Description of the task: Locate each line in the items below that contains the string "arrow" and copy those lines. The match is case-sensitive.

Dataset records:
• • •

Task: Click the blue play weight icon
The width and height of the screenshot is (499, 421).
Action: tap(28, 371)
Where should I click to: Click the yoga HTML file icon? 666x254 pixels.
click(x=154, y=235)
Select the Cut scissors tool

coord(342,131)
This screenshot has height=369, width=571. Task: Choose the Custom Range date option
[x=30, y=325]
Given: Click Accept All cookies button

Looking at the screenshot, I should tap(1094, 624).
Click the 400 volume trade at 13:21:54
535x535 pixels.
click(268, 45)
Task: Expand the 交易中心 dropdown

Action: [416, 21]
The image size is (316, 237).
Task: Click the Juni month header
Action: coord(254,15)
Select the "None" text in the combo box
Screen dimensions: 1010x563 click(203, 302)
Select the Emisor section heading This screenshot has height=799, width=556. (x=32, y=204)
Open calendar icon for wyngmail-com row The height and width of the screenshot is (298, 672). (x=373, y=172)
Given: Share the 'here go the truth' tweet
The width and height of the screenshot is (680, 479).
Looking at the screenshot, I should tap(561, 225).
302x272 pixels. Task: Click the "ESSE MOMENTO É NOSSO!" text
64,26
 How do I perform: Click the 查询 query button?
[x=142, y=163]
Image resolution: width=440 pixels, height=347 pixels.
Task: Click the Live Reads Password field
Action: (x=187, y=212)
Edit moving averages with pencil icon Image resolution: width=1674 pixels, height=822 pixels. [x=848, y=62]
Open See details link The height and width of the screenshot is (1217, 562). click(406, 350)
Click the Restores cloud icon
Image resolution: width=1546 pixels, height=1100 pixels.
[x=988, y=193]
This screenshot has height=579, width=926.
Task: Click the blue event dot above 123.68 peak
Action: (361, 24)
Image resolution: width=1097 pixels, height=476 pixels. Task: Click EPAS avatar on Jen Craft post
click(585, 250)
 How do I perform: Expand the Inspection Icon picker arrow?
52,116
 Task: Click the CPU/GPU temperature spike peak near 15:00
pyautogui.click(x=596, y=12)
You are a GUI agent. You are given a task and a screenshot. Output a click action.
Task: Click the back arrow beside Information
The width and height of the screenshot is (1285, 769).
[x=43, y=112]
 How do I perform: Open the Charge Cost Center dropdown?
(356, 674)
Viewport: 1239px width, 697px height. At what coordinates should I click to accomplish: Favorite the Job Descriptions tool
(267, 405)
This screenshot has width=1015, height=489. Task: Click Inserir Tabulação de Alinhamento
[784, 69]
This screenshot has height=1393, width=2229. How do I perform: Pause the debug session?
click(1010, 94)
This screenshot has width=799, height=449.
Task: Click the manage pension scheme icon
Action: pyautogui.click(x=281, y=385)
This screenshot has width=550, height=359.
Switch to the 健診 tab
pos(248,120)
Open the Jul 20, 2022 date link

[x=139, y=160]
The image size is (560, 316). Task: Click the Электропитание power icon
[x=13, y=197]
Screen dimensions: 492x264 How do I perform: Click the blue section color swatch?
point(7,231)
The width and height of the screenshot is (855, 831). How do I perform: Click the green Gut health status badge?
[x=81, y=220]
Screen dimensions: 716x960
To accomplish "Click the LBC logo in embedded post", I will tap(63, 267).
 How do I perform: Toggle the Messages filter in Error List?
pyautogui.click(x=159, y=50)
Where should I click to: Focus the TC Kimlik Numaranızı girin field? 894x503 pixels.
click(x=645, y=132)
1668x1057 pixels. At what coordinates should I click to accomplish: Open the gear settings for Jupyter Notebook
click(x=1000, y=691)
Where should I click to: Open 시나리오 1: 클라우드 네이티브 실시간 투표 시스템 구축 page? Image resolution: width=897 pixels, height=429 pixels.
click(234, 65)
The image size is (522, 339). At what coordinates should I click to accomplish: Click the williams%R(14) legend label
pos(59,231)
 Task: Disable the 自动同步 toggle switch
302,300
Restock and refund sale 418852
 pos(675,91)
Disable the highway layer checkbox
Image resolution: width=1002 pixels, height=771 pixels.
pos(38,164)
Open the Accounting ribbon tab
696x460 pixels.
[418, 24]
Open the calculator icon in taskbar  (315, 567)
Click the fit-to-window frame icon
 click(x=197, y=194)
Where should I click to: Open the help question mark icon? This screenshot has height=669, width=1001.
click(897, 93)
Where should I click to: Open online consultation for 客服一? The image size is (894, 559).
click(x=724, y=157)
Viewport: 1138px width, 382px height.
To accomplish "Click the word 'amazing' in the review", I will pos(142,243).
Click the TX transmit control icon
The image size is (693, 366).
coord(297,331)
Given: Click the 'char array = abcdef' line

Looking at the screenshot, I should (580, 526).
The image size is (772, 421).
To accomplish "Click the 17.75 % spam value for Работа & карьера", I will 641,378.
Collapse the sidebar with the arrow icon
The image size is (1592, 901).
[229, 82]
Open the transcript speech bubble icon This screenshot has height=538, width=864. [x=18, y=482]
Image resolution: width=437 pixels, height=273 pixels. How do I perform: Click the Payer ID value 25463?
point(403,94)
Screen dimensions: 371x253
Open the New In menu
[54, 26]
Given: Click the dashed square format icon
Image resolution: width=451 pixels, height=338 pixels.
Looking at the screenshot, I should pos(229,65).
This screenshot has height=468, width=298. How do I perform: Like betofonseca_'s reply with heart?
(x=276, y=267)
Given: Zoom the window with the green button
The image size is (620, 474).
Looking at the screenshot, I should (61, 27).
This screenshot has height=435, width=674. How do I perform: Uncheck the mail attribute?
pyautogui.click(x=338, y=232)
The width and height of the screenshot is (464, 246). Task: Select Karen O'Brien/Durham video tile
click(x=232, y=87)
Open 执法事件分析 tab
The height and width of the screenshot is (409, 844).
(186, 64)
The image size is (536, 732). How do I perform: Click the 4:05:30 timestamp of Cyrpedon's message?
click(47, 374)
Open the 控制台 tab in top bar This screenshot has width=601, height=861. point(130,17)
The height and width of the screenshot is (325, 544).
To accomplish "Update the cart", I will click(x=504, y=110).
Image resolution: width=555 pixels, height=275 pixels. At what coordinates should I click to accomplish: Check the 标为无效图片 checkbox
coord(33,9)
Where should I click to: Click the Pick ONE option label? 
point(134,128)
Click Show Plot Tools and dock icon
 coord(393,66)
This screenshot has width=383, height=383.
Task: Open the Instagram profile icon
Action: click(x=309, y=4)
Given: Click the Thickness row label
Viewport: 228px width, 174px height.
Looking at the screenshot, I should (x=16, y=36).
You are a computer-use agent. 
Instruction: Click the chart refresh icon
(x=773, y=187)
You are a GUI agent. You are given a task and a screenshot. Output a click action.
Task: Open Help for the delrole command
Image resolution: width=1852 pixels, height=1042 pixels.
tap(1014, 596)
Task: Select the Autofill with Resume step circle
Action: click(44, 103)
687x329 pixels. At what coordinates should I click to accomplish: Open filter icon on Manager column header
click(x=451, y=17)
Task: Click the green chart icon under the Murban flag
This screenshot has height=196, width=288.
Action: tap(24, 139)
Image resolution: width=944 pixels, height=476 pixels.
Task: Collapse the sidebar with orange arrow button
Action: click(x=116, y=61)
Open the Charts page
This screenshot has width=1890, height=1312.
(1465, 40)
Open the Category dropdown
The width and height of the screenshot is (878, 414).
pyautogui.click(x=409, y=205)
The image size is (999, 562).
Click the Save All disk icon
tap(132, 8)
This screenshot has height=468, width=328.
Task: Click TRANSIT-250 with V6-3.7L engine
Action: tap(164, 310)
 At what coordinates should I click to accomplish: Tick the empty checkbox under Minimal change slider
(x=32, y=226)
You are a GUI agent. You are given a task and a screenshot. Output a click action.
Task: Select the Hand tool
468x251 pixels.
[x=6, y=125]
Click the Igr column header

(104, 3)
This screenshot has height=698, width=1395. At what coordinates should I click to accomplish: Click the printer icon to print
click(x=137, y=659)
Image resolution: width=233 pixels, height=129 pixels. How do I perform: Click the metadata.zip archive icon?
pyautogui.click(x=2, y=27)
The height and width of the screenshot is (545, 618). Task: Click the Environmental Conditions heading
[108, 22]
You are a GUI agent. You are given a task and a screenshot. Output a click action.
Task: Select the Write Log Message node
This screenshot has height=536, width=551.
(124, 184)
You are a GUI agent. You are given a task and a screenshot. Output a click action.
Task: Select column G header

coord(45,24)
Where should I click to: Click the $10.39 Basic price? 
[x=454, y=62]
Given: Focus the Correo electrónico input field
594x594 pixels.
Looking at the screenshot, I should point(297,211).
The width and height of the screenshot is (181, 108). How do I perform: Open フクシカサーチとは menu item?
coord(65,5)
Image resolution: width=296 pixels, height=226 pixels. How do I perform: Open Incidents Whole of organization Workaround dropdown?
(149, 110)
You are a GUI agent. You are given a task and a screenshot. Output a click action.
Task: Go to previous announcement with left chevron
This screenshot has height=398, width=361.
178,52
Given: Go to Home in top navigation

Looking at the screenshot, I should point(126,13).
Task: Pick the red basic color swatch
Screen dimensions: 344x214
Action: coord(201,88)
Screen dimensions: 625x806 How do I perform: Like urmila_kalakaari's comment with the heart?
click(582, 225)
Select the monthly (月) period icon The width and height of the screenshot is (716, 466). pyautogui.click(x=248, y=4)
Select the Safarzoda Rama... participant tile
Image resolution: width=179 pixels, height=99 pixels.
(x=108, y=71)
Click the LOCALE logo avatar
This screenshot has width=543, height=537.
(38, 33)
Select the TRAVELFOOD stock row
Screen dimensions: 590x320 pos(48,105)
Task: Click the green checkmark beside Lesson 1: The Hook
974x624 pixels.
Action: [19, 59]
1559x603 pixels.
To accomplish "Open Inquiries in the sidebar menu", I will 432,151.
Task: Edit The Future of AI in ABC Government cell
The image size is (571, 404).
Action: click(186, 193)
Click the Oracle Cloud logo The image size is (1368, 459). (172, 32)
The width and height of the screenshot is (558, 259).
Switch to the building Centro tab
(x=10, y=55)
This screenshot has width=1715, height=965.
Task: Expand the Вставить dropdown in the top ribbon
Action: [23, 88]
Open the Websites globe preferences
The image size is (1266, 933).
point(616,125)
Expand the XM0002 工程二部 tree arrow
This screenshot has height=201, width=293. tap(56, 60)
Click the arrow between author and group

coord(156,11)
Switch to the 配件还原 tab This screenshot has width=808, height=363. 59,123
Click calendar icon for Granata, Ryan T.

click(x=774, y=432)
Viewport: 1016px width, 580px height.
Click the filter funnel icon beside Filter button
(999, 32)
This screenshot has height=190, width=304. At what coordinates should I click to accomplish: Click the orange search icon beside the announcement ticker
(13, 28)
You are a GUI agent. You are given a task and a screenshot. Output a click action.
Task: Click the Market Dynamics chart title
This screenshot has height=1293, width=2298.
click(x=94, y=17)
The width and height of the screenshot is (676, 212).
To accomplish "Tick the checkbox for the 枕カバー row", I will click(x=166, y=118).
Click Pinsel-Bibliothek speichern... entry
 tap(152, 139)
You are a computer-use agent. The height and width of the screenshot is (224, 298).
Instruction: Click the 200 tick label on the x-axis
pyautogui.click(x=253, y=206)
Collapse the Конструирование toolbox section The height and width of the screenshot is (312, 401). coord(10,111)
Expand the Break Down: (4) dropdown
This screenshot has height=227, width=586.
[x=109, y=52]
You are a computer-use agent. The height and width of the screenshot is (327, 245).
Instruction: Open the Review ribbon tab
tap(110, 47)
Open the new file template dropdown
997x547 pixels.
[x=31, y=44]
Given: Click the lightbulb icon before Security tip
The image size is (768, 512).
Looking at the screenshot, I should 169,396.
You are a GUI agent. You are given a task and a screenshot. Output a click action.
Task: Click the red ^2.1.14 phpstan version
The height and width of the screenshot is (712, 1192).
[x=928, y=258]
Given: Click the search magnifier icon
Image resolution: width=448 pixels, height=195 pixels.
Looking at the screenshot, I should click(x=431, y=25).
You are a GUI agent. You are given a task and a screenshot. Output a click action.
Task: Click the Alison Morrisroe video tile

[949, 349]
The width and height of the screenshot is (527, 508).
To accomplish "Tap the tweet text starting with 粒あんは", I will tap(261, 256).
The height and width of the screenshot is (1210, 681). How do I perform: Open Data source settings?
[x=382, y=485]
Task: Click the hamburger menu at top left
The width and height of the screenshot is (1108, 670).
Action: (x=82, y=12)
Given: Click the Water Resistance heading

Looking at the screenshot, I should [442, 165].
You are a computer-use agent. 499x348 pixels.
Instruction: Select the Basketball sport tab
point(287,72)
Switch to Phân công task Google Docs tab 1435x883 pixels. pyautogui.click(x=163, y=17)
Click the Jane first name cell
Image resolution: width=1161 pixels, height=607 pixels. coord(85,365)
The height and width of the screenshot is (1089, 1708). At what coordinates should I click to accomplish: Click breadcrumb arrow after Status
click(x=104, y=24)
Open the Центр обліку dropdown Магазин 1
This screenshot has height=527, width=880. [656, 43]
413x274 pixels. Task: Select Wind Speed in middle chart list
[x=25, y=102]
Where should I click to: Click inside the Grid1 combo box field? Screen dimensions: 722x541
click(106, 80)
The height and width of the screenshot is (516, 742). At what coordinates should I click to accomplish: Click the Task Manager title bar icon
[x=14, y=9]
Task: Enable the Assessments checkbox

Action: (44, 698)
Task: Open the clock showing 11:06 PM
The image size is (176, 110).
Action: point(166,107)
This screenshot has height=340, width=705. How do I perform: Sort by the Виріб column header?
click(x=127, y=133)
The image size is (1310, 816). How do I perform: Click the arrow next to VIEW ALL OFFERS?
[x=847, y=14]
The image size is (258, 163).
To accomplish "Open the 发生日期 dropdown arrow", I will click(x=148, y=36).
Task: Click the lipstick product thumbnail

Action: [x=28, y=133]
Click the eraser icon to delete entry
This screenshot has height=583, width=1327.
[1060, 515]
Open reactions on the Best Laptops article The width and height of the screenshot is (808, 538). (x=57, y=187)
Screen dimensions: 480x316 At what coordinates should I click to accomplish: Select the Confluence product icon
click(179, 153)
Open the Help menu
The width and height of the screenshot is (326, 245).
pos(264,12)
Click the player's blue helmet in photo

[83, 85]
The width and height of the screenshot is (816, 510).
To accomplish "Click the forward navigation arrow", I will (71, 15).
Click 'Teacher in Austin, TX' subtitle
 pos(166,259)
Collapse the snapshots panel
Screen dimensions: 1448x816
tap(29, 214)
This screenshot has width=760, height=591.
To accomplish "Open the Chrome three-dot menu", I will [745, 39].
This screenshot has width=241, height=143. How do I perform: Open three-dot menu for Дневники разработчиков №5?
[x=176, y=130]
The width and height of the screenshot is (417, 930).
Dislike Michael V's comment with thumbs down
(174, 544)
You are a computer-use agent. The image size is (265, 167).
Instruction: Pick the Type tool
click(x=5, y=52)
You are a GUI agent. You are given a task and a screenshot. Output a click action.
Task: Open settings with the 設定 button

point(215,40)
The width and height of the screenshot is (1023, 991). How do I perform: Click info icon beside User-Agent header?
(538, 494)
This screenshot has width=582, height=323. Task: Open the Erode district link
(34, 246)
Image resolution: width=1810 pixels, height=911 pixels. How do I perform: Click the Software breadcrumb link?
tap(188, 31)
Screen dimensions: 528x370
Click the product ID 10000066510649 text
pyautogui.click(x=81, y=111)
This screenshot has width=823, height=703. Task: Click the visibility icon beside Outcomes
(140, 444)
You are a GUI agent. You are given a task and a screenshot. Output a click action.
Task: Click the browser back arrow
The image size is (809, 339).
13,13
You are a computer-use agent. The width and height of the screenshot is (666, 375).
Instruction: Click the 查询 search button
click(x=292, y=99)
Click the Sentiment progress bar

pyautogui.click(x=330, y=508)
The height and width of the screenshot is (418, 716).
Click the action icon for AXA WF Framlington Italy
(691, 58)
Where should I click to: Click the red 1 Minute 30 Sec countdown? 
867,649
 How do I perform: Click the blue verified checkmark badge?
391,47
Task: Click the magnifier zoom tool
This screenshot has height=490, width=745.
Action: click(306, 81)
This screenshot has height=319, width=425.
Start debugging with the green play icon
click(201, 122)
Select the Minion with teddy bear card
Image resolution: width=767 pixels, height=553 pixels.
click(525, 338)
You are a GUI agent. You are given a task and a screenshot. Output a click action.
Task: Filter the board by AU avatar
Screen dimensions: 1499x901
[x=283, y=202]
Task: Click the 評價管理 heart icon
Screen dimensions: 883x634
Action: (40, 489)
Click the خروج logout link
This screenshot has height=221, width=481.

• • •

Written solution:
 How do I perform: Expand the Inspection Icon picker arrow?
Task: Click the back arrow beside Information
Collapse the sidebar with the arrow icon
Task: Collapse the sidebar with orange arrow button
Expand the XM0002 工程二部 tree arrow
Click the arrow between author and group
The height and width of the screenshot is (1089, 1708). At what coordinates should I click to accomplish: Click breadcrumb arrow after Status
The image size is (1310, 816). How do I perform: Click the arrow next to VIEW ALL OFFERS?
To accomplish "Open the 发生日期 dropdown arrow", I will click(x=148, y=36).
To accomplish "Click the forward navigation arrow", I will (71, 15).
Task: Click the browser back arrow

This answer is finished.